WHAT TO DO = With the pictures left out, please return exactly the line holding "Task: Click the" and each following line until the entries end.

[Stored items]
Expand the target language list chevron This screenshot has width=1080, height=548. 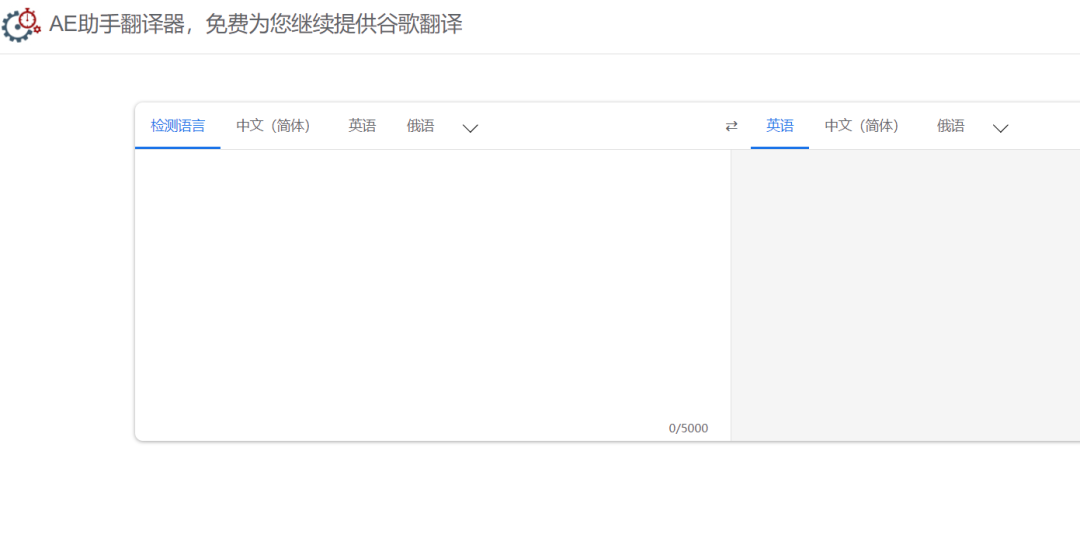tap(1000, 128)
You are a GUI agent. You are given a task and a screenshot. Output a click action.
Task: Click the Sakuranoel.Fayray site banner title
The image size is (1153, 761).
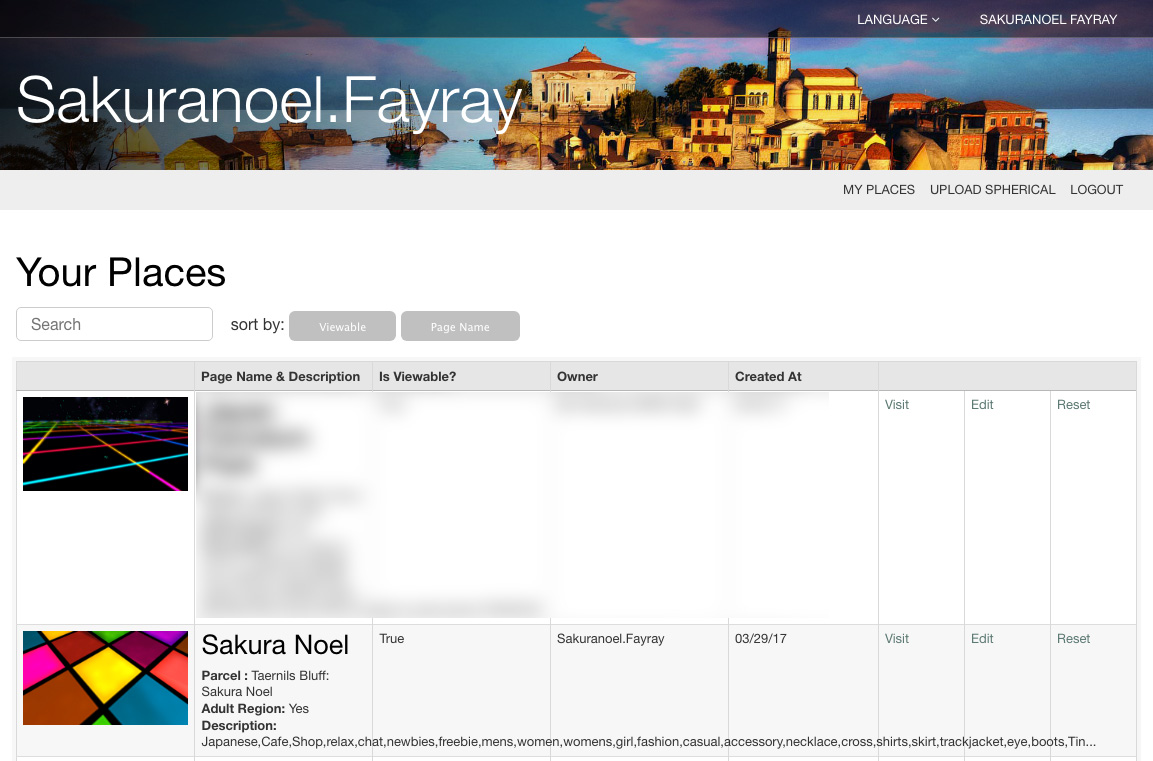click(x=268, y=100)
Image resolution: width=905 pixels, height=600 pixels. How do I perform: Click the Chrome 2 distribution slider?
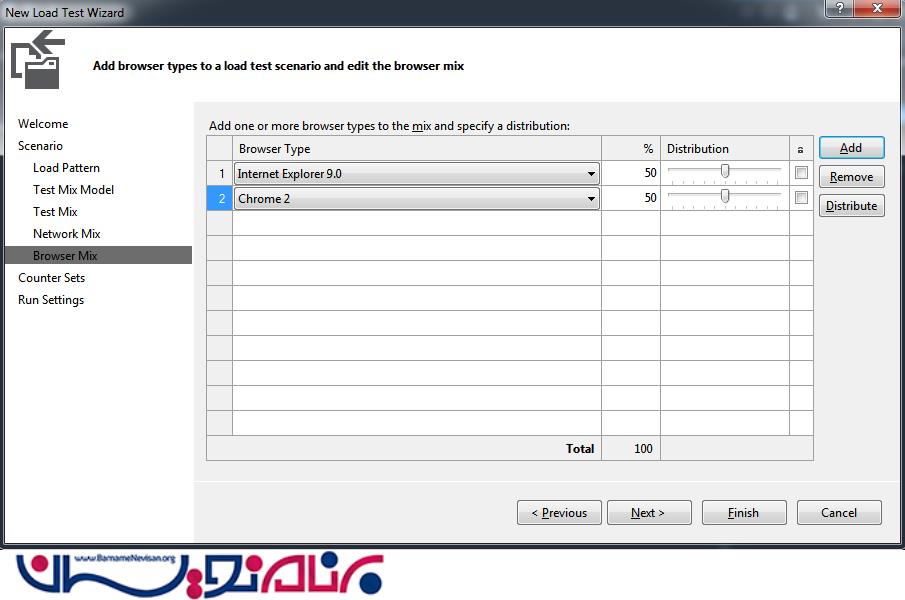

RESPONSE AREA =
Task: Click the Sakuranoel.Fayray site banner title
The image size is (1153, 761).
click(x=268, y=100)
Image resolution: width=905 pixels, height=600 pixels. How do I perform: Click the Chrome 2 distribution slider?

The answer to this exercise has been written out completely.